## [Passage provided]
* begin *

The fundamental principles of my pedagogy are that education has a social function and that effective education requires an interactive process.
The presumption that education has a social function is a deliberate philosophical challenge to the assumption of 'performativity' that 'simply demands skilled performances within job roles'. It is based on the belief that the activities of professionals should be 'governed by some vision of a just society', rather than merely ''the criteria of efficiency'. It is adapted as an antidote to this economic-rationalist world, in which productivity and efficiency are confused with social improvement and invested with unwarranted intrinsic virtue, allowing the drive to maximise efficiency to over-ride all human needs and associated humane considerations. (Usher and Edwards, 1994, p.176).
This does not mean reverting to 'modern' education with its nineteenth century liberal rigidity about the values that constitute 'progress'; rather, education with social goals fills two important roles in a postmodern world. First, the educational process facilitates post-modern questioning of the hegemony of social conventions, modes of thought, and relations of power by leading students to challenge the definitive, the certain and the 'proven'. Adult education has been described as 'the place where learning inculcated by schooling is "unlearnt"'. (Usher and Edwards, 1994, p.131). More broadly it is an arena for struggle between pre-conceptions and alternative views.

* end *

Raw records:
* begin *

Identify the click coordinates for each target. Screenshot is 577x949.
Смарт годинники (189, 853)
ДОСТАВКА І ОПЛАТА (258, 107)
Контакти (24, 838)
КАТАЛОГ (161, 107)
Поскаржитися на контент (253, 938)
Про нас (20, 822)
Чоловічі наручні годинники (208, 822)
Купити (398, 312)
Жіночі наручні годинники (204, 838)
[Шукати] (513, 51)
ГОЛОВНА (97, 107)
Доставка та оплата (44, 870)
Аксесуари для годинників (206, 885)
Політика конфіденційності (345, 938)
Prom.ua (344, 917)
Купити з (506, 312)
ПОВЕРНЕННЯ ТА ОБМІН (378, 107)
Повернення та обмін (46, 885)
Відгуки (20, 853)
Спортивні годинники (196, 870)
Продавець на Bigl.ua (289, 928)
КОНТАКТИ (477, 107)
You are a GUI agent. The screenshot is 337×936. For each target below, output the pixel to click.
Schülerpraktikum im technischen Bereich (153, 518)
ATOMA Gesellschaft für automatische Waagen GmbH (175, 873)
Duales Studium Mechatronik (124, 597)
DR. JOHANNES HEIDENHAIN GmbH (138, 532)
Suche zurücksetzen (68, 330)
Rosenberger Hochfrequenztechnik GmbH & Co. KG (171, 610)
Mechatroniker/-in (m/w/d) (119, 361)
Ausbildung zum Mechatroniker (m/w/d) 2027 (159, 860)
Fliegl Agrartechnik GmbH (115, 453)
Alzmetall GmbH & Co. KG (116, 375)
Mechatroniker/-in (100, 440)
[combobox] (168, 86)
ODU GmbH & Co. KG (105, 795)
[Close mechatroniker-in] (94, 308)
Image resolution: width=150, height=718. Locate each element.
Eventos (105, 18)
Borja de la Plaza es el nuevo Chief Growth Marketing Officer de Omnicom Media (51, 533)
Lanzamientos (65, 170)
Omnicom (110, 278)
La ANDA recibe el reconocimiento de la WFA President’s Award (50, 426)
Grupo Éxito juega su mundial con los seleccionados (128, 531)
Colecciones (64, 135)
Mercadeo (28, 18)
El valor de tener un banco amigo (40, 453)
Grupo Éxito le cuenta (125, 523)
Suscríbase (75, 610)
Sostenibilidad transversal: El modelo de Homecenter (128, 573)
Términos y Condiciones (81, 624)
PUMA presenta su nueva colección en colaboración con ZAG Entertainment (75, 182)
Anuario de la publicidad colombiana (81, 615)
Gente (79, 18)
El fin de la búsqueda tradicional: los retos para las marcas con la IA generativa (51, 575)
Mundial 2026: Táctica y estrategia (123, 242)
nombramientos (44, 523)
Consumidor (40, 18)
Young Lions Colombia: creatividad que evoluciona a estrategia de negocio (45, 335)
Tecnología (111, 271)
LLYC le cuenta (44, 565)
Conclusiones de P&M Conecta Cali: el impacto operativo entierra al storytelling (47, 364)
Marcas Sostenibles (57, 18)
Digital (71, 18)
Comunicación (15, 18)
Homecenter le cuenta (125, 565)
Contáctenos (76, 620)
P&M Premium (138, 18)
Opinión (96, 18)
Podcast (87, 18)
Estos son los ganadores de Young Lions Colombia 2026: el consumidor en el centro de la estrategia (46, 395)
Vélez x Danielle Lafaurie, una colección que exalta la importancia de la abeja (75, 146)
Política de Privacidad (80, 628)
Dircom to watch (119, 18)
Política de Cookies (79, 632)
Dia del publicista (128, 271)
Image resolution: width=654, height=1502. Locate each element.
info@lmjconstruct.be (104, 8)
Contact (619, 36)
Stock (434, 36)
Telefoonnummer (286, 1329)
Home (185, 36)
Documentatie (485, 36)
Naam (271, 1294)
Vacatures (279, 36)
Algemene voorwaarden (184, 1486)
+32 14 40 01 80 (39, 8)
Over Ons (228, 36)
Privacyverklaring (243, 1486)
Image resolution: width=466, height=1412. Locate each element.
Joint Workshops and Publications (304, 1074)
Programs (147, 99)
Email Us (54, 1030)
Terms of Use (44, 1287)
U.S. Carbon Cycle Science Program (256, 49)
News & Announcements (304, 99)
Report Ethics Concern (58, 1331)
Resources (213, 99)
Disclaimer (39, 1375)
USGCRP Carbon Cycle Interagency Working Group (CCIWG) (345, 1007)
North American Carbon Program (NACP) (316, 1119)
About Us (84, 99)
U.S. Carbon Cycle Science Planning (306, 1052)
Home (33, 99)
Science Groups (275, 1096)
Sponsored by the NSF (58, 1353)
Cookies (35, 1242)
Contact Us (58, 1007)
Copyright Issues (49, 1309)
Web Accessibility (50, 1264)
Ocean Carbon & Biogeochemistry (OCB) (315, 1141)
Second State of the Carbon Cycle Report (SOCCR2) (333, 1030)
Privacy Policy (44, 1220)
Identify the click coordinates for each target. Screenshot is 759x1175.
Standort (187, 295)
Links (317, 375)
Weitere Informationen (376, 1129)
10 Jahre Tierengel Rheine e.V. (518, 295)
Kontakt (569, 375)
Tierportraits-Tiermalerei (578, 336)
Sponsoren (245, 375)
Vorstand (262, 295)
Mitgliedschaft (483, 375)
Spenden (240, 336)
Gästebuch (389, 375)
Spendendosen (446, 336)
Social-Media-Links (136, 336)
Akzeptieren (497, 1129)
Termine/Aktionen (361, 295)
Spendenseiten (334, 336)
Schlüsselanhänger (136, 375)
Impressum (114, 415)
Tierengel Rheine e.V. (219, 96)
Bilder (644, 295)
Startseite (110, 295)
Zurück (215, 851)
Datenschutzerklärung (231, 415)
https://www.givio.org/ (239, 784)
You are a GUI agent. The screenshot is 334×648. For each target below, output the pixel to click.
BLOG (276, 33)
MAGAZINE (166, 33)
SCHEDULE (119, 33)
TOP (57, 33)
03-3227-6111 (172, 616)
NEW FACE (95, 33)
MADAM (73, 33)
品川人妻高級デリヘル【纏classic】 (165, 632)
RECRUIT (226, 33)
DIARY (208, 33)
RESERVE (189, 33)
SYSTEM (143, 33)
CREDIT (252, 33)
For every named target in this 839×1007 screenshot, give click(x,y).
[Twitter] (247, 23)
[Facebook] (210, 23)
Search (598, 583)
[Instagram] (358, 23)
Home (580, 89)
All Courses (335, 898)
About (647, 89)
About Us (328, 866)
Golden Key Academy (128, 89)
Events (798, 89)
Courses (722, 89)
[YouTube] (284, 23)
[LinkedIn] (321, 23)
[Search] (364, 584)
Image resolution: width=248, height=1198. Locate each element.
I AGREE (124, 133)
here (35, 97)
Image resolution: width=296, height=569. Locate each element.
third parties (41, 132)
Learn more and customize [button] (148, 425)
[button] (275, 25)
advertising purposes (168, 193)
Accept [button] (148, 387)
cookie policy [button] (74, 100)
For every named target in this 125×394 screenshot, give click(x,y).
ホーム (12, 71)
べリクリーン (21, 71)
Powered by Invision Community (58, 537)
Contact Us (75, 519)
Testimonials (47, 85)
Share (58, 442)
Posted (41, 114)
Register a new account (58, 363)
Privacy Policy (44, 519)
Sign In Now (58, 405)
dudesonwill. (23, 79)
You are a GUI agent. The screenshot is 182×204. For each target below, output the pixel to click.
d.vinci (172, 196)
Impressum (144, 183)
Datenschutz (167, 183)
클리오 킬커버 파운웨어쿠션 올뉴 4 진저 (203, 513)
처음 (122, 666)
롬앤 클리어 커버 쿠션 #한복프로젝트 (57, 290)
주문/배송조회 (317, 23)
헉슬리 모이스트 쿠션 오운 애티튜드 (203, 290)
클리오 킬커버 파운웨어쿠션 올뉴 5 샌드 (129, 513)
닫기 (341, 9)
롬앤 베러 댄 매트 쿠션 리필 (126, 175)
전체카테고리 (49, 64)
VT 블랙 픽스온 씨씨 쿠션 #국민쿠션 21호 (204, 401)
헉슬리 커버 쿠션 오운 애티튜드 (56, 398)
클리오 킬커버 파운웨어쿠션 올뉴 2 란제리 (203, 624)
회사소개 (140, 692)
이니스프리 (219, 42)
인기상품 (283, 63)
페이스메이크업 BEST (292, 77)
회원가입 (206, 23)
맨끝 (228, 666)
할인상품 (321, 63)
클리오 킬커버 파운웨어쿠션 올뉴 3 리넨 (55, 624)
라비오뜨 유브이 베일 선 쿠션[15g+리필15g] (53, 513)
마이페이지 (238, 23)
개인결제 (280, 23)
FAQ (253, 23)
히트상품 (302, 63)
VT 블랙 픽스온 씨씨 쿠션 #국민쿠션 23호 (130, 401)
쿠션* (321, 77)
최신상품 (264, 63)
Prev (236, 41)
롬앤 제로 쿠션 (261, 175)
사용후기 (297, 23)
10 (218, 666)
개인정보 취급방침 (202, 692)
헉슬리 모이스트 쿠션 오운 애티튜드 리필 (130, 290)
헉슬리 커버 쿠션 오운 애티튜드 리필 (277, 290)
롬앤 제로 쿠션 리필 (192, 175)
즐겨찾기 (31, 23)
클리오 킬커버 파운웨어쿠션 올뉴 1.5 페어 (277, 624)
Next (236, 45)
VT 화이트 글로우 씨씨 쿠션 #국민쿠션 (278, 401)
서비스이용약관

* end *

## [Requirements]
Write out the entire passage on pedagogy, word for word.

## [Exercise output]
The fundamental principles of my pedagogy are that education has a social function and that effective education requires an interactive process.
The presumption that education has a social function is a deliberate philosophical challenge to the assumption of 'performativity' that 'simply demands skilled performances within job roles'. It is based on the belief that the activities of professionals should be 'governed by some vision of a just society', rather than merely ''the criteria of efficiency'. It is adapted as an antidote to this economic-rationalist world, in which productivity and efficiency are confused with social improvement and invested with unwarranted intrinsic virtue, allowing the drive to maximise efficiency to over-ride all human needs and associated humane considerations. (Usher and Edwards, 1994, p.176).
This does not mean reverting to 'modern' education with its nineteenth century liberal rigidity about the values that constitute 'progress'; rather, education with social goals fills two important roles in a postmodern world. First, the educational process facilitates post-modern questioning of the hegemony of social conventions, modes of thought, and relations of power by leading students to challenge the definitive, the certain and the 'proven'. Adult education has been described as 'the place where learning inculcated by schooling is "unlearnt"'. (Usher and Edwards, 1994, p.131). More broadly it is an arena for struggle between pre-conceptions and alternative views.